Le travail de Tina Widowski et de nombreux chercheurs, agriculteurs et organismes gouvernementaux avec qui elle collabore a en effet démontré que malgré le fait que ces cages conventionnelles permettent aux poules pondeuses de demeurer en bonne santé, elles les empêchent de s’adonner à des comportements naturels, tels que nicher, se percher ou encore picorer. « Donc, dans plusieurs pays, en Europe premièrement, puis ici avec le concours des Producteurs d’œufs du Canada, on s’est engagés à bannir ces cages conventionnelles. Tout le monde était d’accord sur le fait que si de meilleures technologies étaient disponibles pour le bien-être des animaux, nous devrions les utiliser », note-t-elle, précisant que la transition est en avance sur le calendrier de mise en œuvre, avec presque la moitié des fermes s’étant converties aux cages aménagées, sur parquet, en volière ou sur libre parcours.
Dans ces milieux – en particulier dans les environnements enrichis (enriched colonies) auxquels s’intéresse Tina Widowski –, les poules ont accès à de la nourriture et à de l’eau en permanence, évidemment, mais aussi à des nids pour pondre, des perchoirs et des zones où gratter et picorer.
« Nous sommes en train de regarder si d’autres améliorations peuvent être apportées. L’idée est d’encourager les comportements naturels des animaux. Dans les environnements enrichis, les poules peuvent exprimer les comportements qui sont importants pour elles, mais elles ne sont pas libres de courir partout. Il y a moins de risques qu’elles se blessent entre elles, comparativement aux environnements sans cage où des milliers d’animaux peuvent cohabiter », indique la Dre Widowski, précisant que les deux modèles sont considérés comme acceptables en vertu du code de pratiques du CNSAE.

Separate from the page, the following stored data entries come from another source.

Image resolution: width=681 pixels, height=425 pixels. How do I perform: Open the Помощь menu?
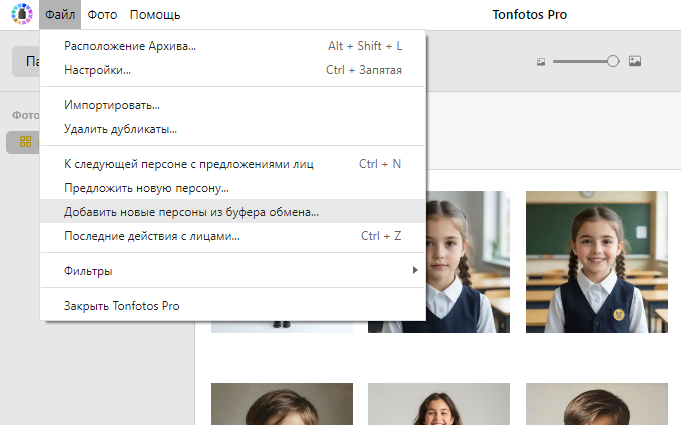tap(155, 15)
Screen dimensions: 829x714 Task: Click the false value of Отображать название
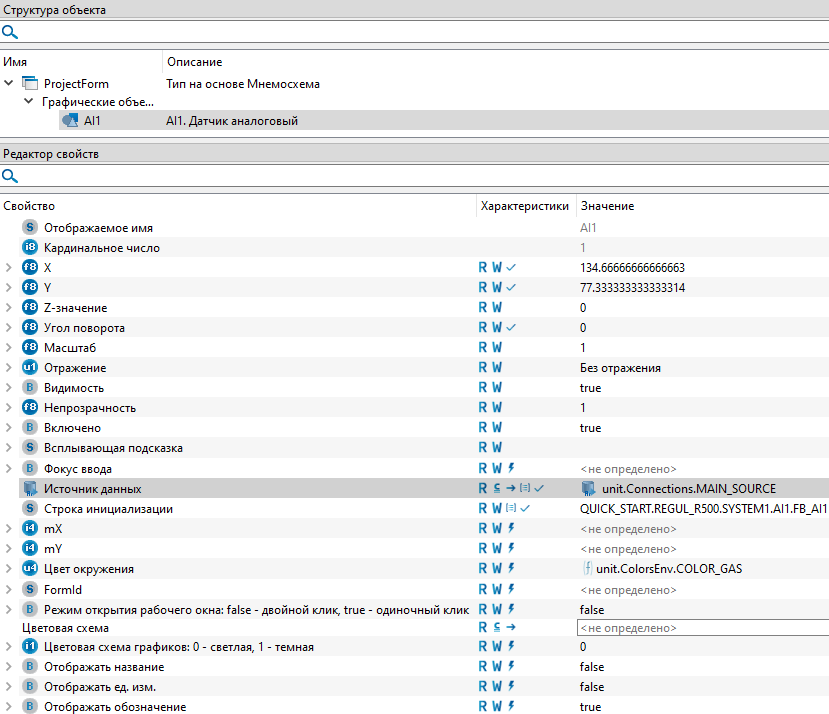[x=591, y=667]
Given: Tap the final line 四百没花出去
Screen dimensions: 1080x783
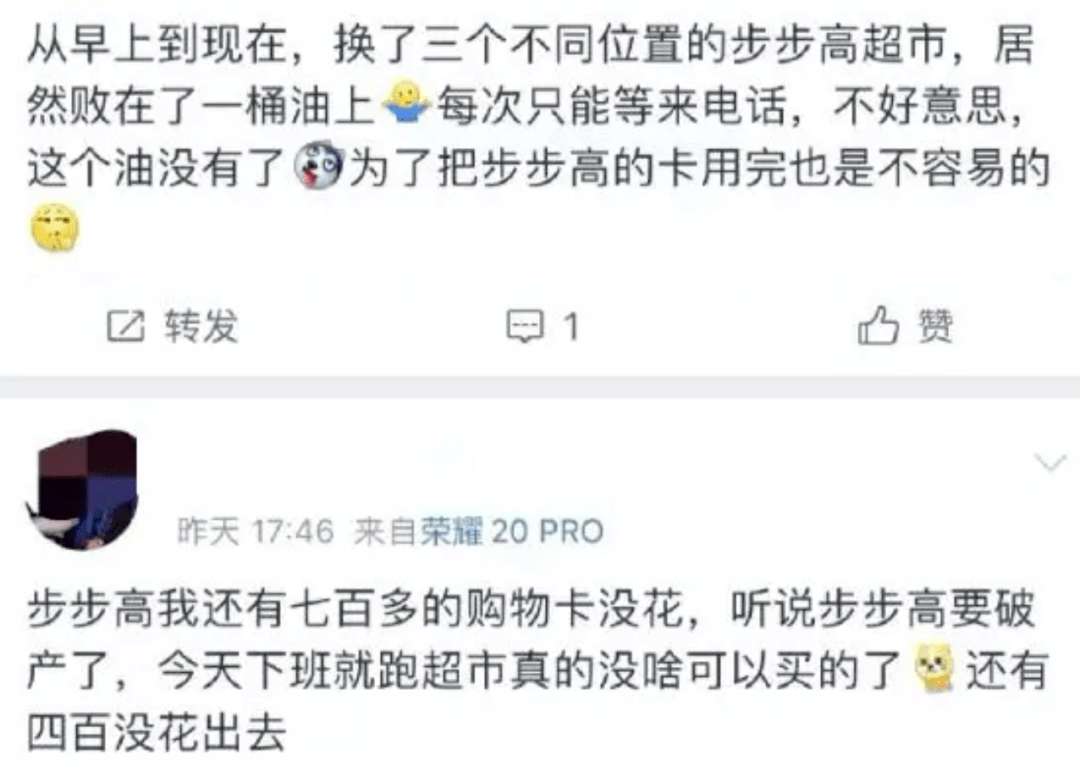Looking at the screenshot, I should (x=156, y=732).
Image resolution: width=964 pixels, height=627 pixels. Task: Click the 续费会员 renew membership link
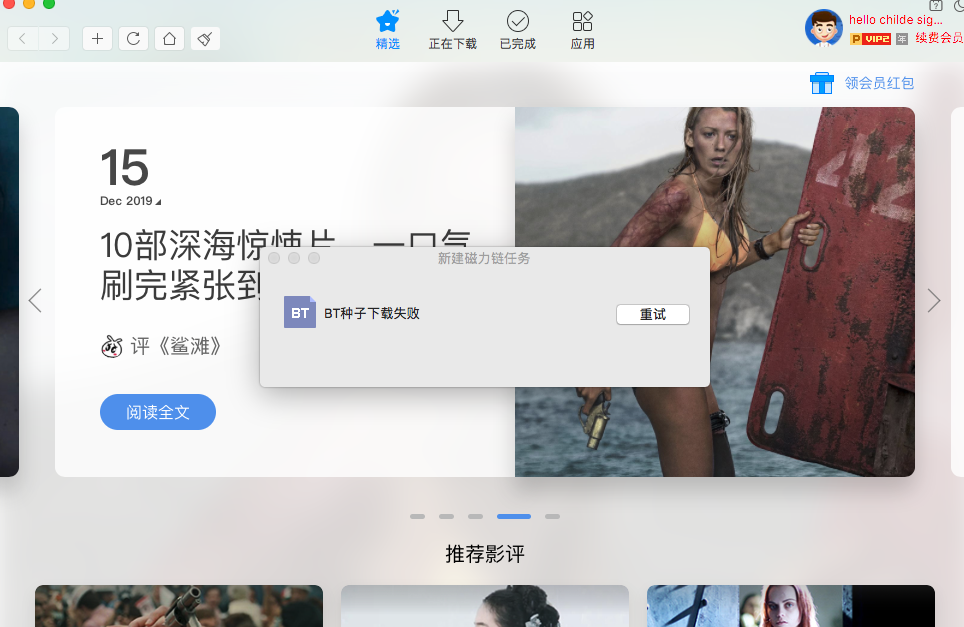click(938, 38)
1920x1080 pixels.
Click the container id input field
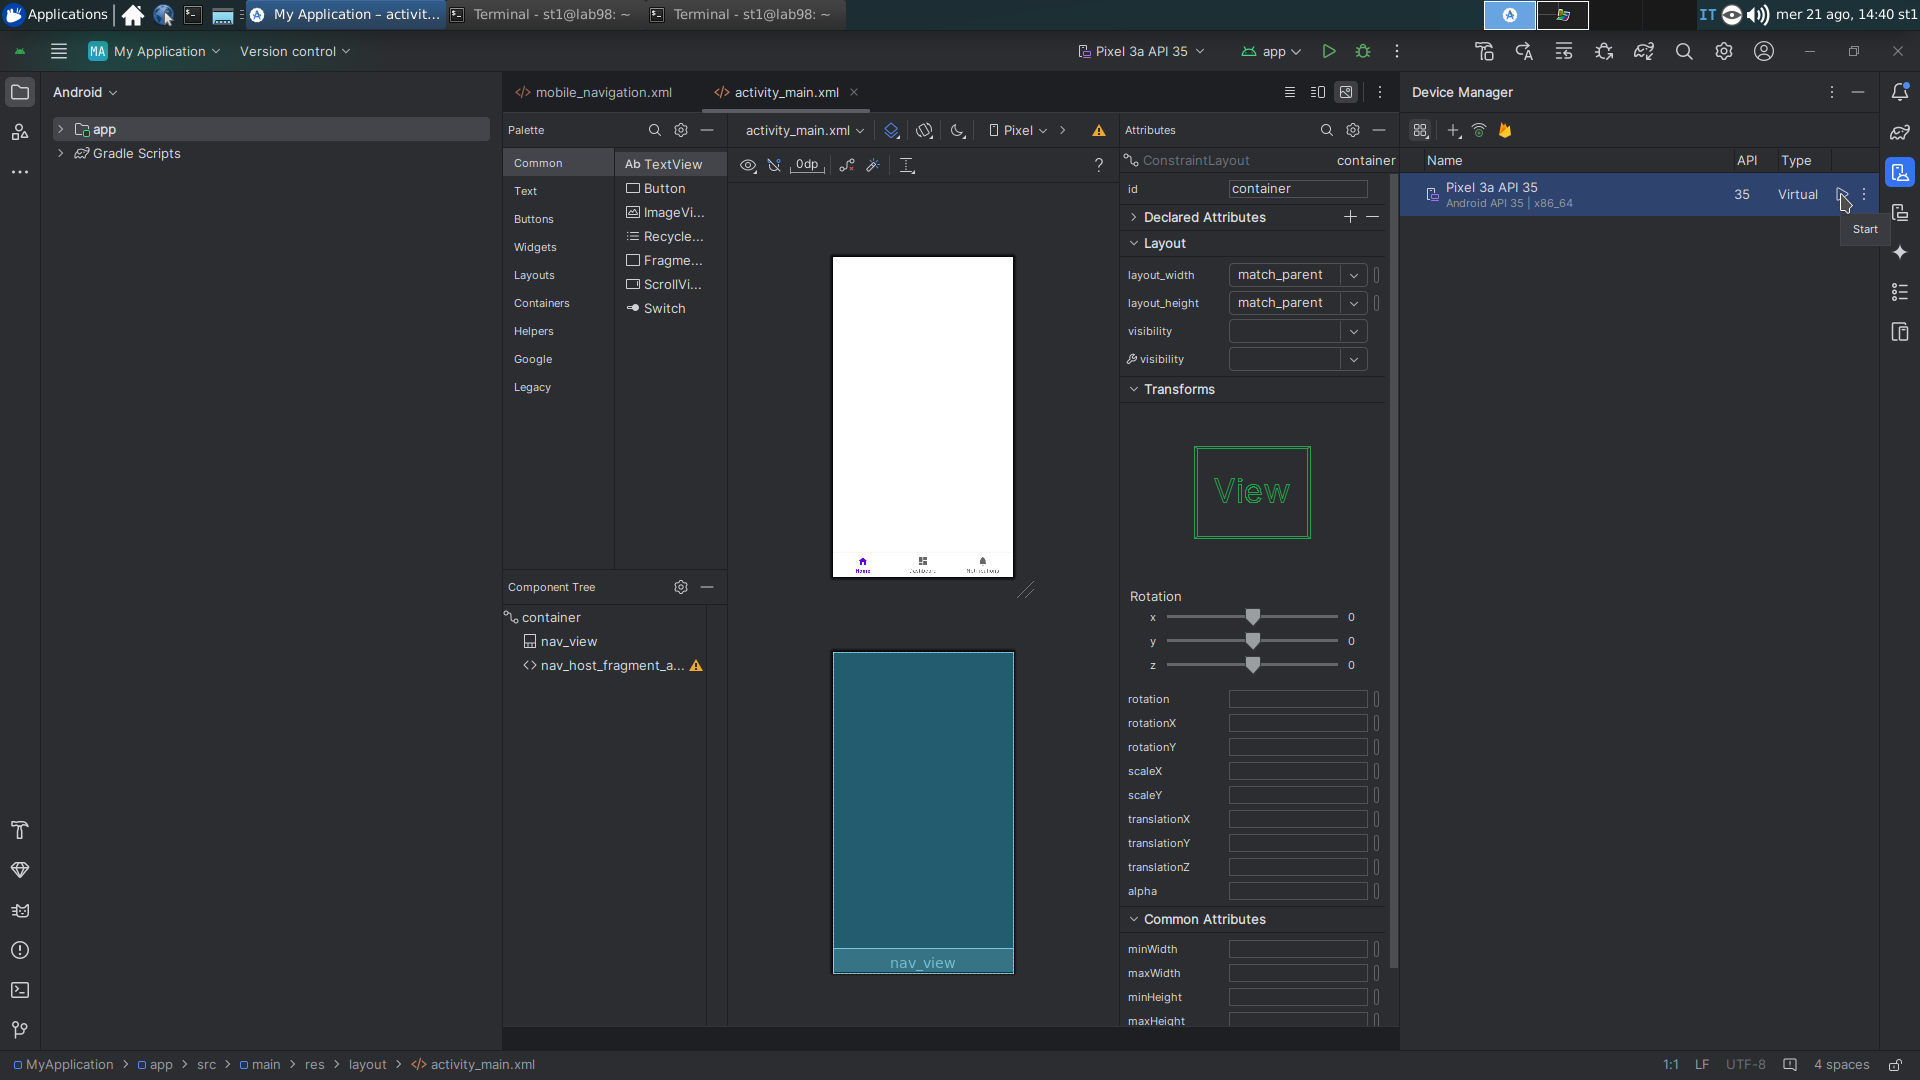click(x=1298, y=187)
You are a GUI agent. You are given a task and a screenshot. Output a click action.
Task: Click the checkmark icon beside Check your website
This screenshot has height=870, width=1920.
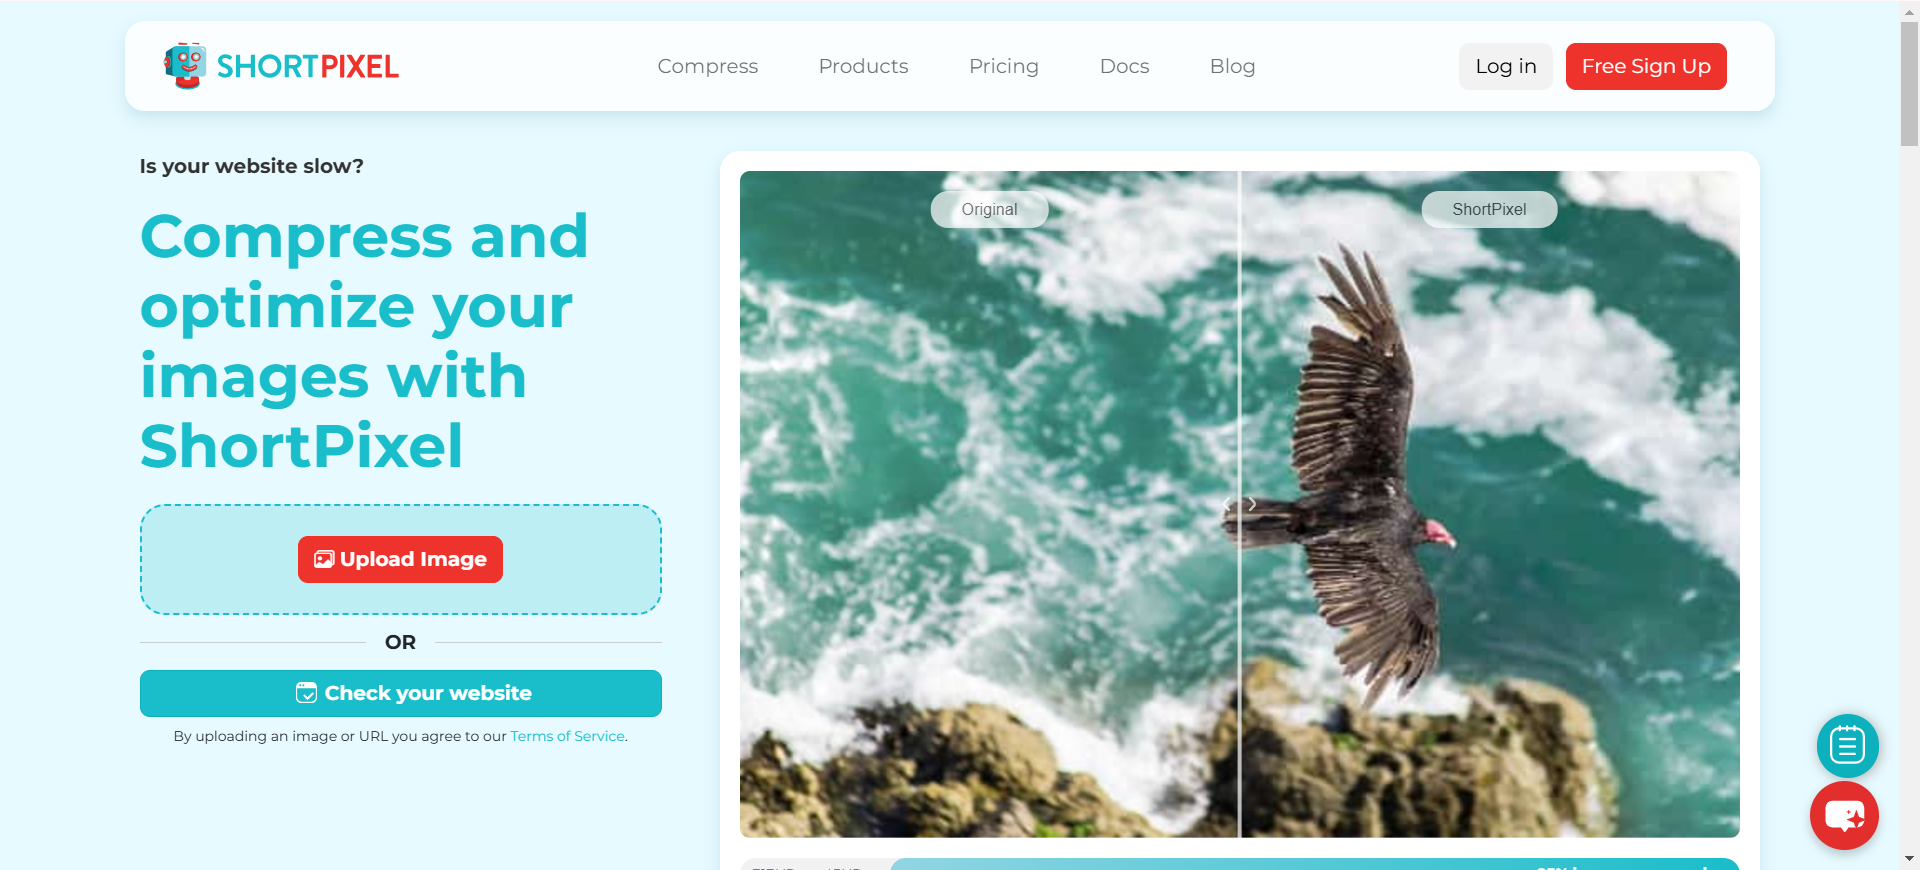[306, 693]

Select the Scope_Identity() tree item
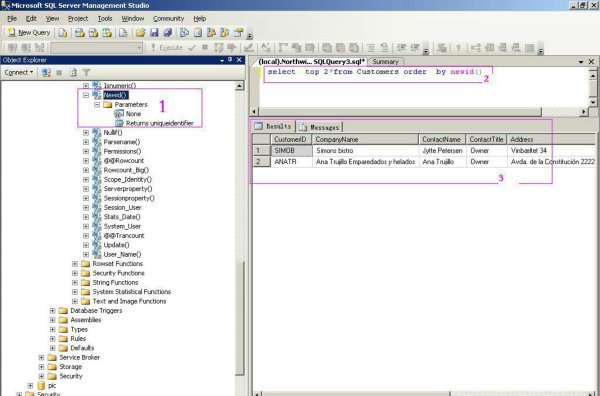pyautogui.click(x=127, y=179)
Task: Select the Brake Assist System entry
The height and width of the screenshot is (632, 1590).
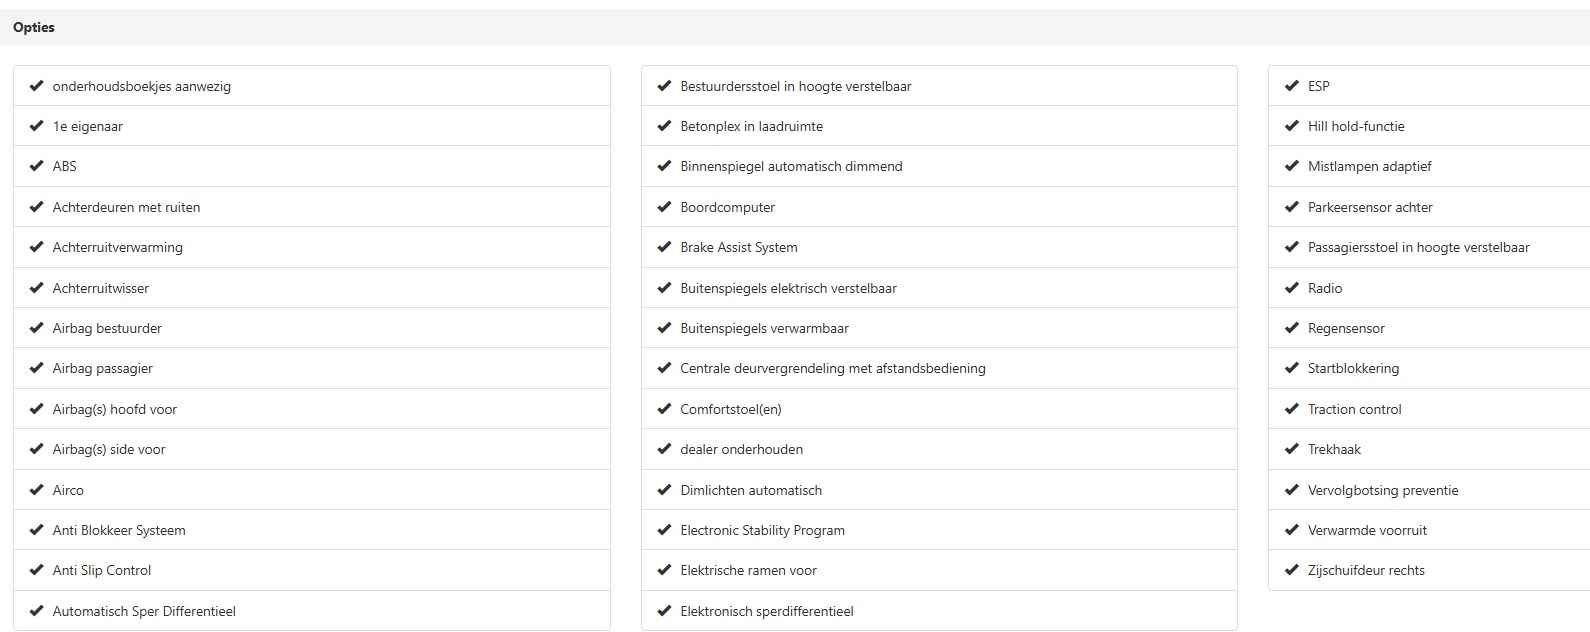Action: pos(939,247)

Nouvel intérêt de recherche : les blocs à picorer
Parmi les nouvelles avenues étudiées pour améliorer le bien-être animal, Tina Widowski s’intéresse entre autres aux blocs à picorer dans le cadre d’un projet en démarrage pour réduire le picage des plumes chez les coqs à chair. « Ça commence à être un sujet d’intérêt en Europe, mais il n’y a pas beaucoup de recherche à ce sujet. On aimerait les tester dans différents contextes d’élevage, mais aussi comparer les différents types de blocs actuellement disponibles sur le marché », explique-t-elle, précisant que certains blocs sont composés d’éléments minéraux – calcium, phosphore, etc. – et d’autres contiennent des grains et des fibres.
« Peut-être que ces blocs vont permettre aux poules de choisir elles-mêmes certains éléments de leur diète? » avance-t-elle.
Quant au futur de la recherche, la Dre Tina Widowski anticipe aussi que le bien-être animal devra être appréhendé selon une perspective pluridisciplinaire. « Il va falloir parvenir à trouver un juste équilibre entre la santé des animaux, des humains et de l’environnement », conclut-elle.